Aku cuma melirik sekilas saat A berkata demikian. Paham banget aku tuh arah pembicaraannya bakal kemana. Selanjutnya aku cuma diam mendengarkan. Bukan sekali dua kali dia begitu, maklum karena dia kayaknya merasa tersaingi dengan hadirnya B yang saat itu lulusan D3 namun sosoknya menyita perhatian.
Jelas saja karena B ini memang sosok yang ramah, rendah hati dan point pentingnya adalah dia bukan sosok yang suka menelanjangi kesalahan orang lain atas ketidak tahuan orang tersebut.
Hal itulah yang membuat banyak orang senang dengan sosoknya, aku pun menaruh hormat padanya.

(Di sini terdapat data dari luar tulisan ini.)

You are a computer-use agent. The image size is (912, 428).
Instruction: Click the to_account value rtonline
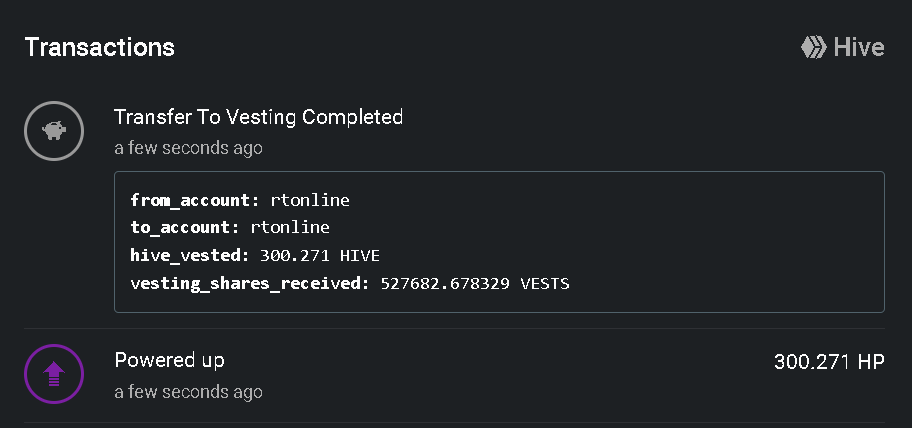(290, 227)
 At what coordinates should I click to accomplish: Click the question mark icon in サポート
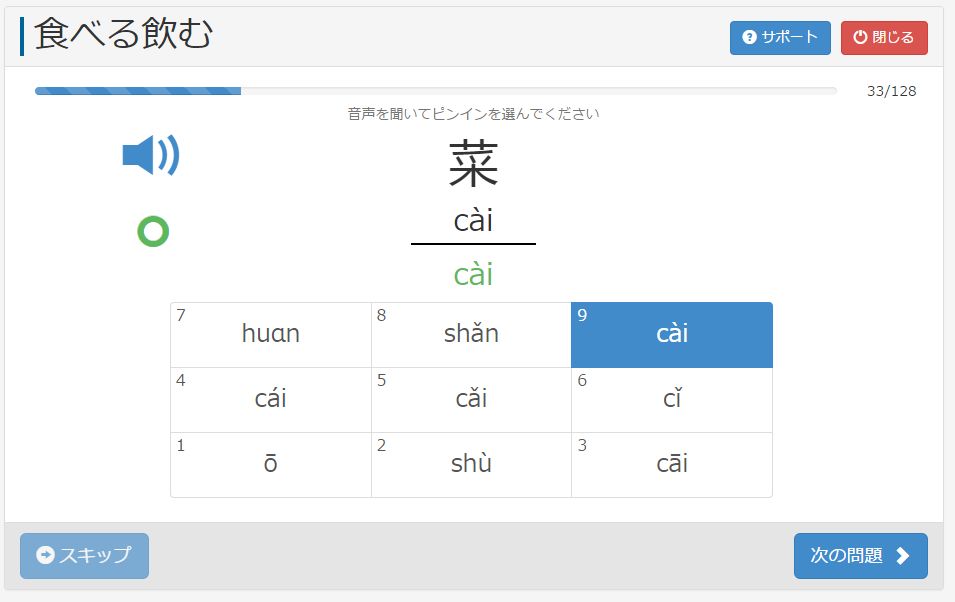pos(749,38)
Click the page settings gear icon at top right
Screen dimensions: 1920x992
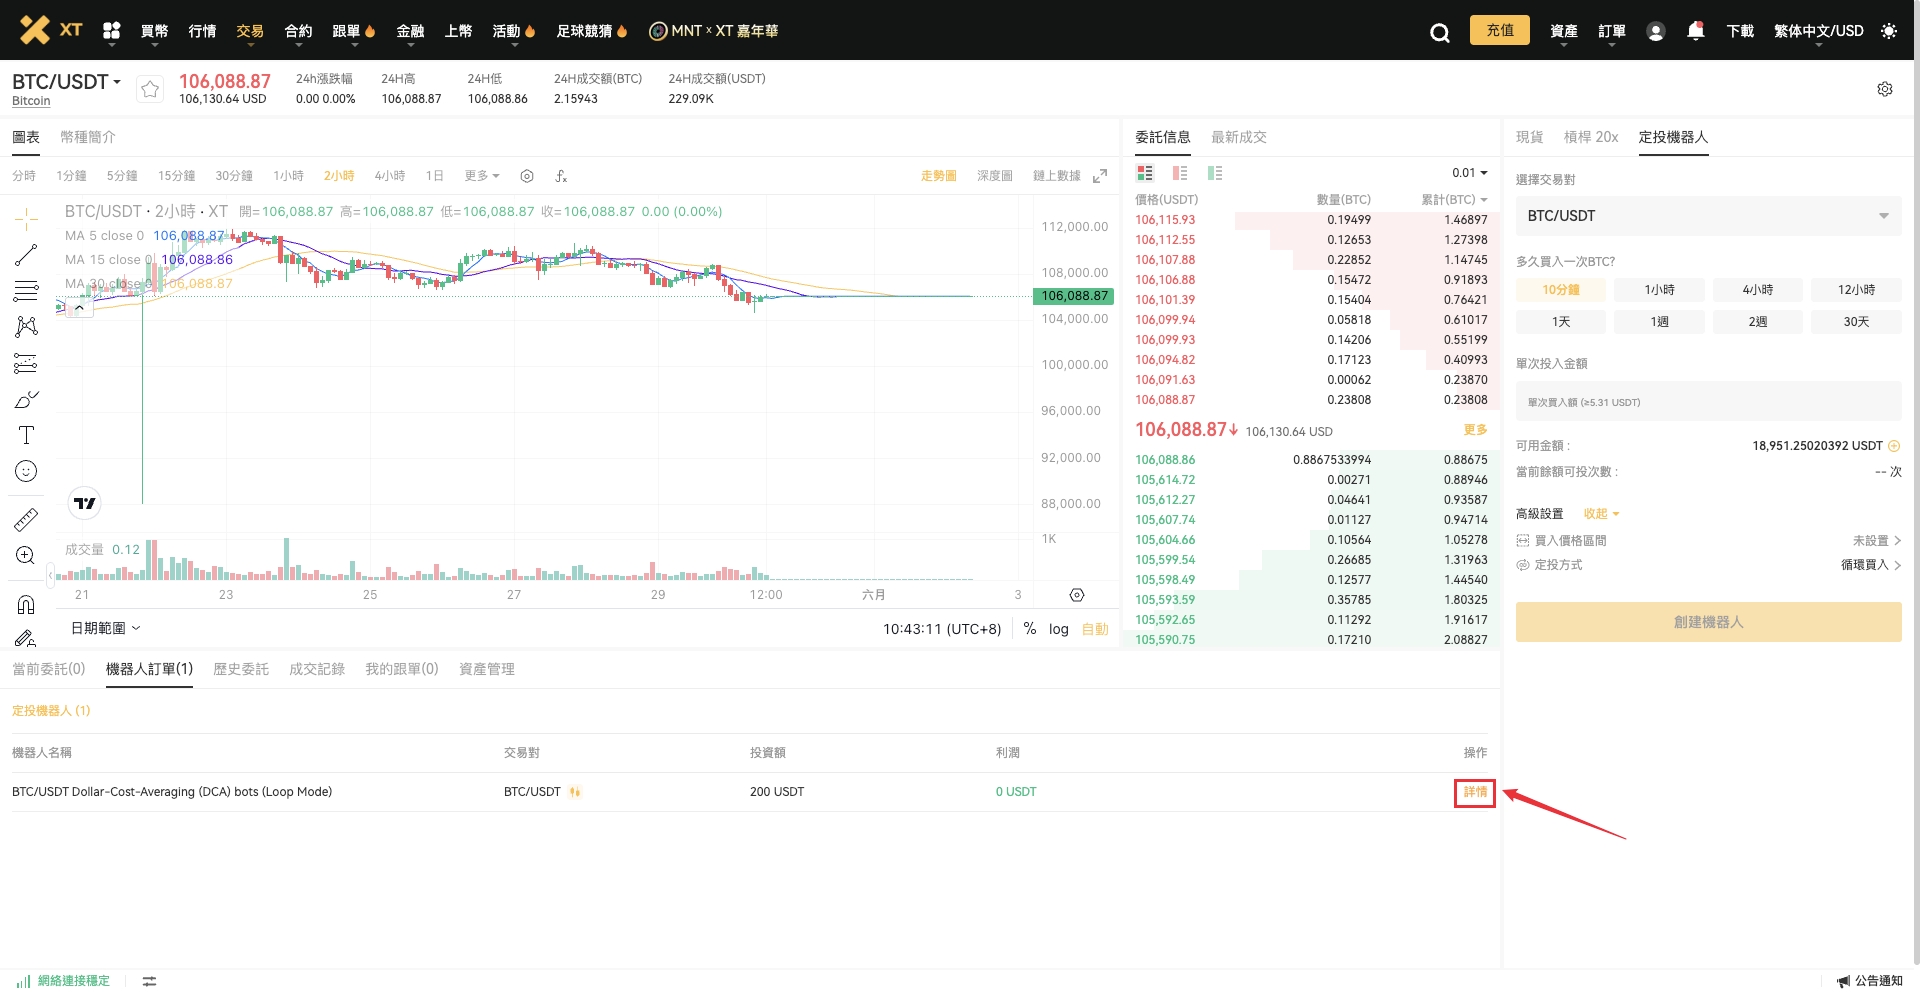point(1884,89)
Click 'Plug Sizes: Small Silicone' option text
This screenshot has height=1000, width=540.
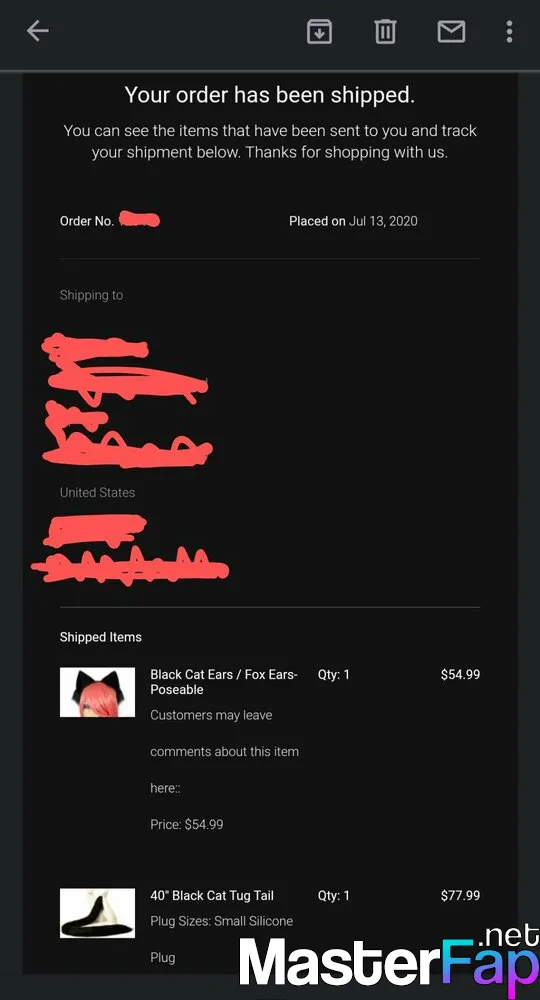click(221, 921)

Bertahun-tahun kemudian yang terjadi adalah B menjadi sosok yang melesat kariernya. Kini ia bahkan mendapat beasiswa S3 melalui program di salah satu kementerian.
Sedangkan A tak terlalu banyak berkembang. Ya begitu-begitu saja. Jejak kebiasaannya yang suka mengorek kesalahan orang lain sudah berserakan dimana-mana sehingga orang-orang pun enggan berlama-lama dengannya #Miris.
Maka begitulah jika menyimpan dengki.
Orang lain sudah berlari, eh dia masiiiihhhh saja ublek sendiri.
Selalu saja insecure dengan setiap capaian diri sehingga yang terjadi adalah senang mengumbar kekurangan dan kesalahan orang lain.
Perasaan insecure ini yang membuat diri tak pernah puas meski telah bergelimang capaian dan pujian. Maka kehadiran orang baru menyulut perasaan insecurenya.
Dia bahkan bisa begitu halus namun lihai menjatuhkan orang lain demi menjaga agar dirinya dipuji. Ngeri sekali.
Maka cara terbaik menghadapi seorang pendengki adalah tutup mata, telinga dan mulut kita terhadapnya.
Tutup mata artinya kita tuh ga perlu kok melihat aktivitasnya. Biar saja dia jempalitan kesana-kemari demi menyita perhatian banyak orang agar tertuju padanya seorang. Udah biar saja. Kita fokus saja pada apa yang kita lakukan di depan mata.
Tutup telinga artinya apapun kata-katanya yang negatif tentang kita hanya merupakan luapan emosi atas perasaan insecurenya. Jadi jelas dia sedang bermasalah dengan dirinya sendiri maka jangan repotkan diri dengan terlibat di dalamnya.
Tutup mulut artinya sudahlah tak usah banyak klarifikasi atas setiap pernyataannya yang pernah provokasi. Ada yang terhasut yo ben, emang kita bisa apa? Biarin aja tak usah panjang kata.
Seorang pendengki itu toh pada akhirnya menderita sendiri. Ia tak pernah merasakan cukup dan bahagia yang sesungguhnya. Jadikan itu pelajaran agar kita tak seperti itu atau bersiaplah untuk lelah hati seumur hidup.